Alla fine si salutano entrambi con un caloroso arrivederci

Il venditore ambulante

Un venditore ambulante avvicina Alberto per proporgli un acquisto, Alberto gli chiede se ha il bancomat: immaginate la faccia di rimando. Dopo lo sbigottimento iniziale e due poco eleganti farfugliamenti, il venditore ambulante se ne va e Alberto rimane solo.

Al ristorante

Alberto va a una cena tra colleghi. I ristoranti tipicamente hanno tutti il bancomat, quindi non ci sono particolari problemi a pagare cashless.

Uno paga per tutti (Marco) con bancomat e poi comincia la divisione del conto.

“Sono 220 euro, siamo in 14, sarebbero 15.71 euro a testa”.

“Io ho i 50!” (euro di carta), “io ho i 20!” (euro di carta), “ aspetta io ho 2 da 5” (euro di carta), “io ho un po’ di moneta, forse” (e sul tavolo appaiono 1 euro, 2 euro…)

In questo delirio di banconote e monetine si erge una voce: “Marco ti va bene se ti do 15.71 con paypal?”, “Si Alberto ottimo”. Passano 15 secondi e: “…fatto Marco, hai i soldi su paypal”

“Ottimo Alberto, grazie”.

Alla metro

Alberto arriva alla metro a Milano.

Di solito avrebbe pensato “vado a prendere i biglietti” che si possono pagare solitamente in contanti, oppure si può usare il bancomat alle macchinette, dove la tassa di utilizzo la ritirano tipicamente le zingare appollaiate alla macchinetta che ti aiutano a prendere il biglietto.

Oggi passa al tornello cashless di ATM, senza comprare il biglietto. A volte usa lo smartphone, a volte passa lo smartwatch su cui ha virtualizzato la carta di N26 mediante Apple Pay.

La messa e la beneficenza

Alberto vorrebbe dare qualche soldo all’Eucarestia, ma in questo caso deve proprio accedere ai contanti.

Per Natale, invece, nella piazza del paese vengono vendute per beneficenza le stelle di Natale.

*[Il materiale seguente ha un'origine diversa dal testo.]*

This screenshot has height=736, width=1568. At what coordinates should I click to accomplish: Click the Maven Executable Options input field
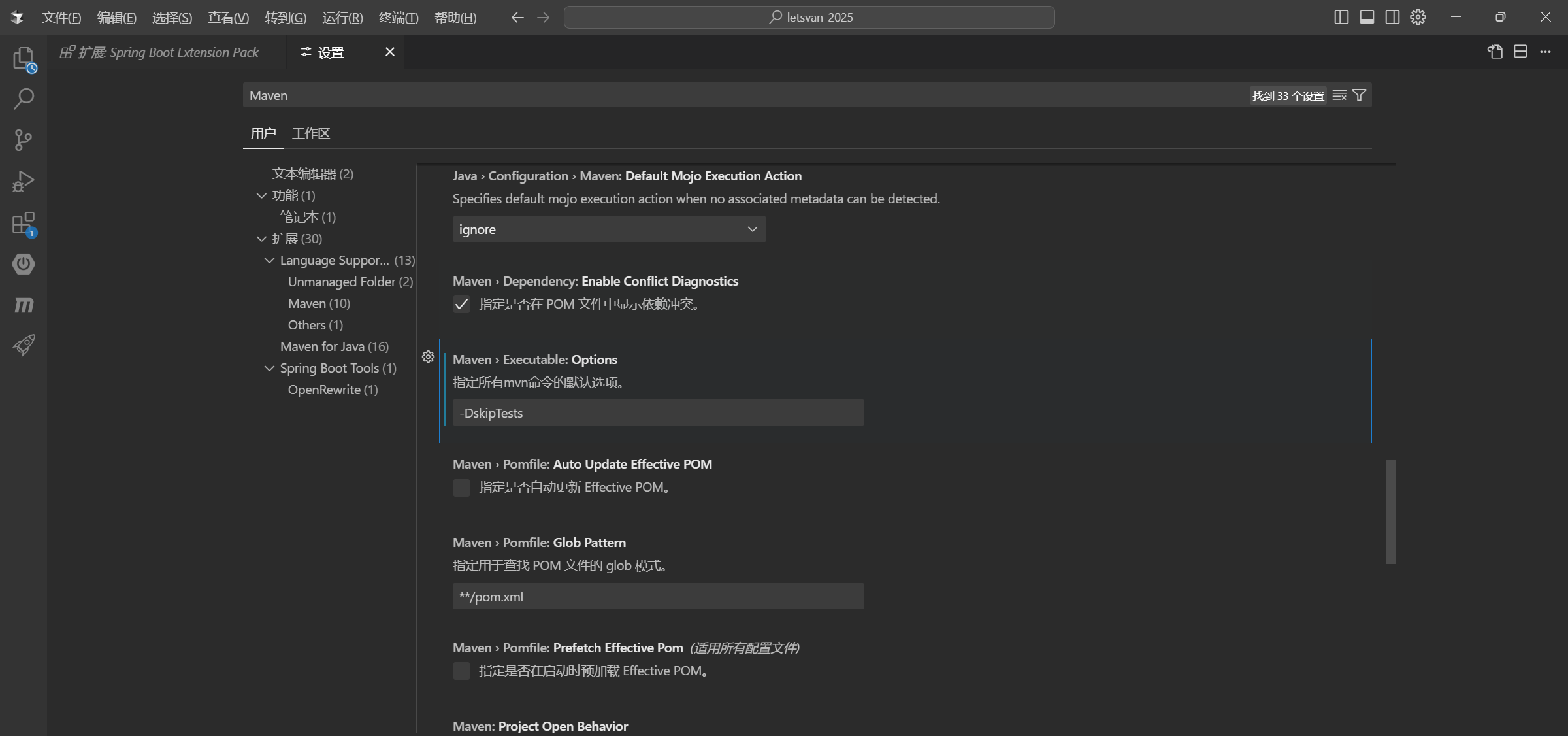[x=657, y=412]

Alberto si avvicina alla vendita uscendo da messa e l’amica Elisa subito lo ferma.

“Alberto dai comprane una, è per beneficenza”, gli dice Elisa. “Lo farei volentieri Elisa, ma non ho contanti, sai che uso solo pagamenti digitali”, risponde Alberto.

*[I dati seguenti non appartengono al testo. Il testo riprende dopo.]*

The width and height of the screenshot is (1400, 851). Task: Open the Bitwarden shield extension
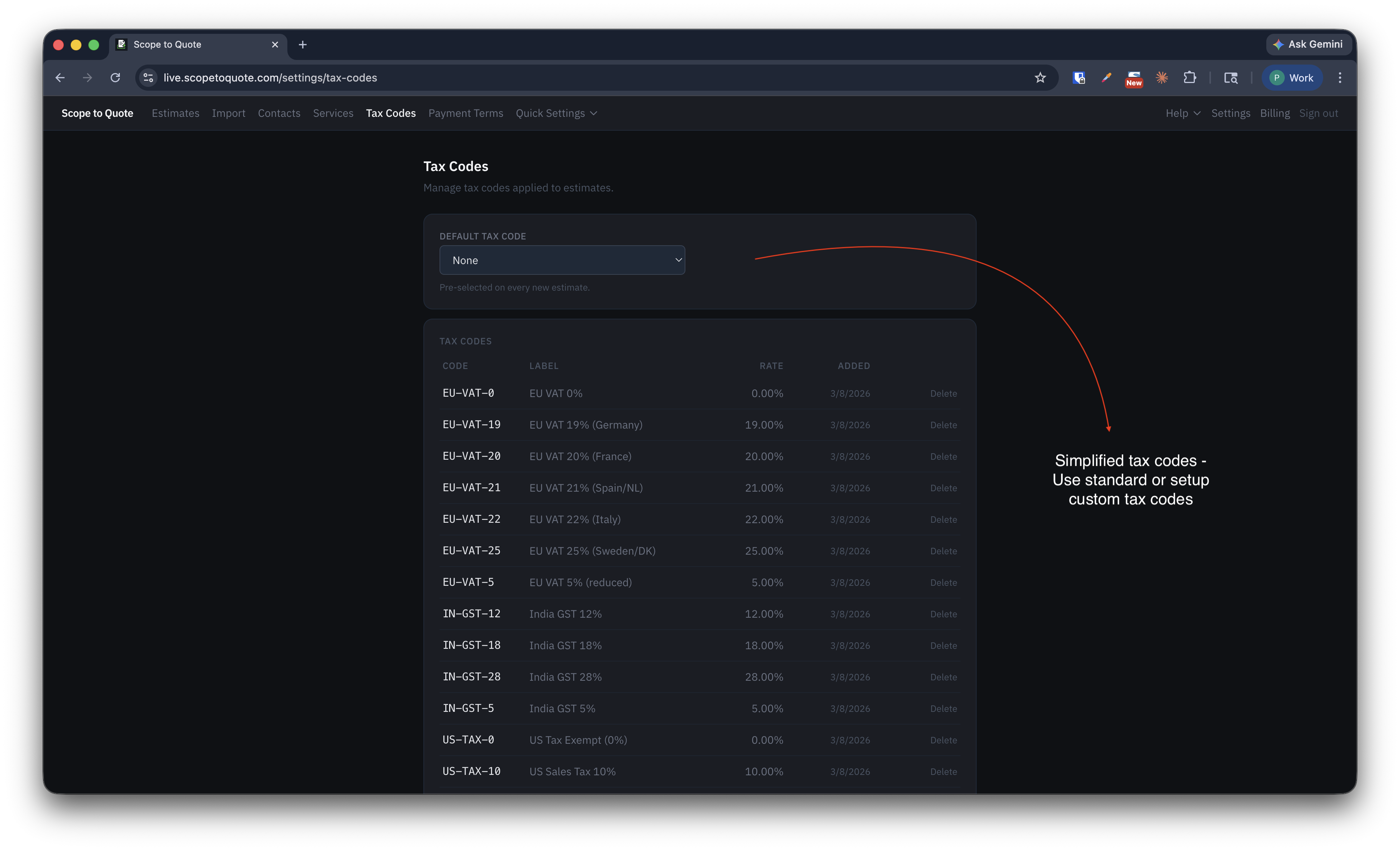1078,78
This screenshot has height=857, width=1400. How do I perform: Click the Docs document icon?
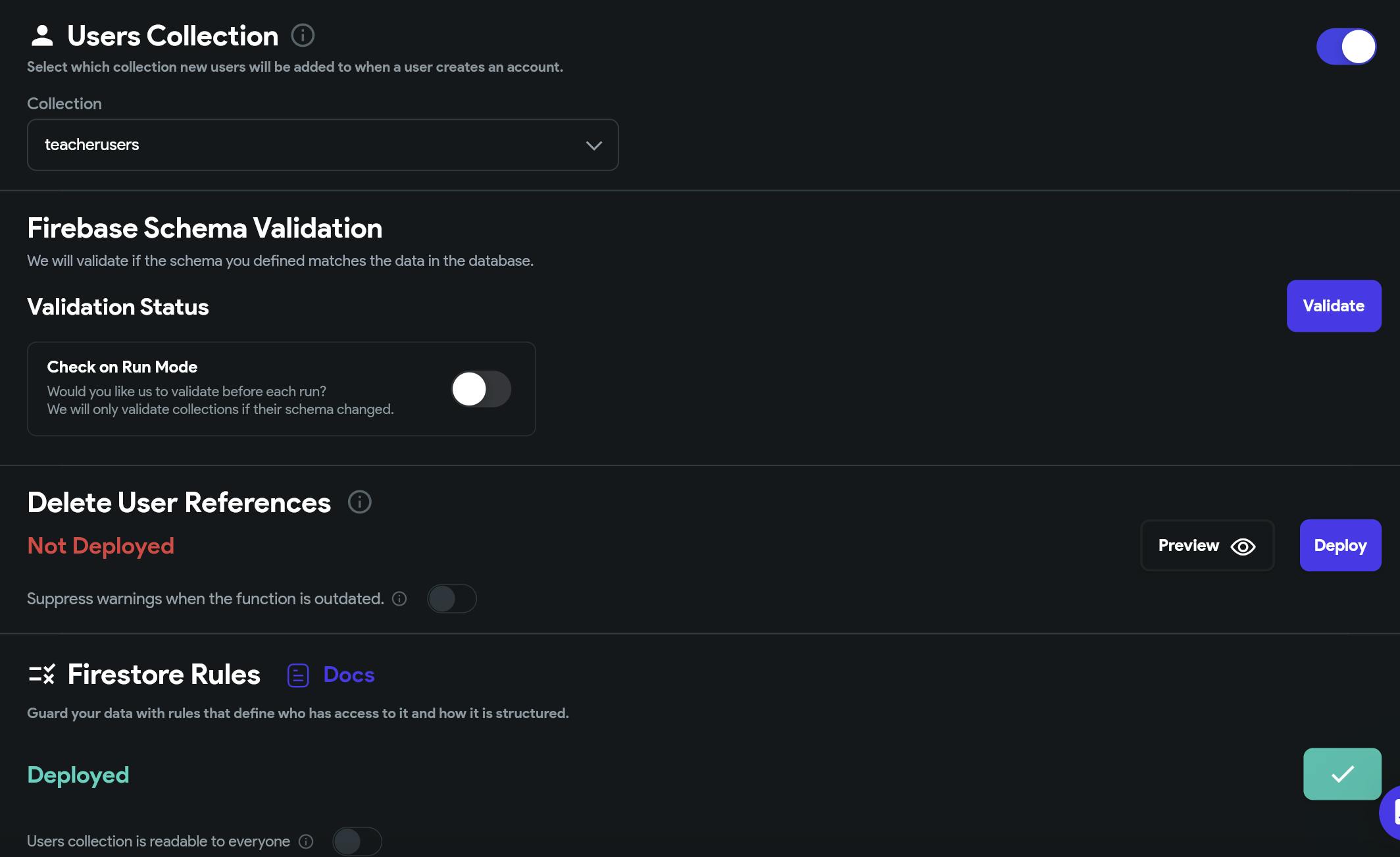(x=298, y=675)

“Ah vero”, riflette Elisa, che però non demorde e propone: “Aspetta Alberto, ho un’idea: mandami i 5 euro con Satispay che poi li metto io in contanti e tu puoi prendere la stella di Natale senza problemi.”

“Mi sembra una bella idea Elisa”. E così, fatta la transazione, Alberto si porta via la sua stella di Natale.

Pizza a casa

Alberto ordina una pizza con consegna a domicilio. Arriva la consegna e Alberto chiede di pagare con carta. Il ragazzo delle consegne rimane un po’ sorpreso e dice “ho solo contanti”. Ma il viso è di chi è colto in fallo non di chi ha davanti un alieno.

Conclusioni

Tutto questo per dire che, sia lato esercente che lato utente, l’italiano se vuole pagare cashless è in grado di ingegnarsi (trovando soluzioni efficaci) e inventarsi dei metodi che ad oggi sono sconosciuti anche nei paesi più “cashless”.

E’ un tema di cultura e indubbiamente, per l’esercente, di commissioni che se fossero pressoché azzerate, permetterebbero sicuramente anche a loro una maggiore propensione all’uso delle carte o del pagamento digitale, visto oggi solo come un modo di vedere “vampirizzata” dalle banche una parte dell’incasso.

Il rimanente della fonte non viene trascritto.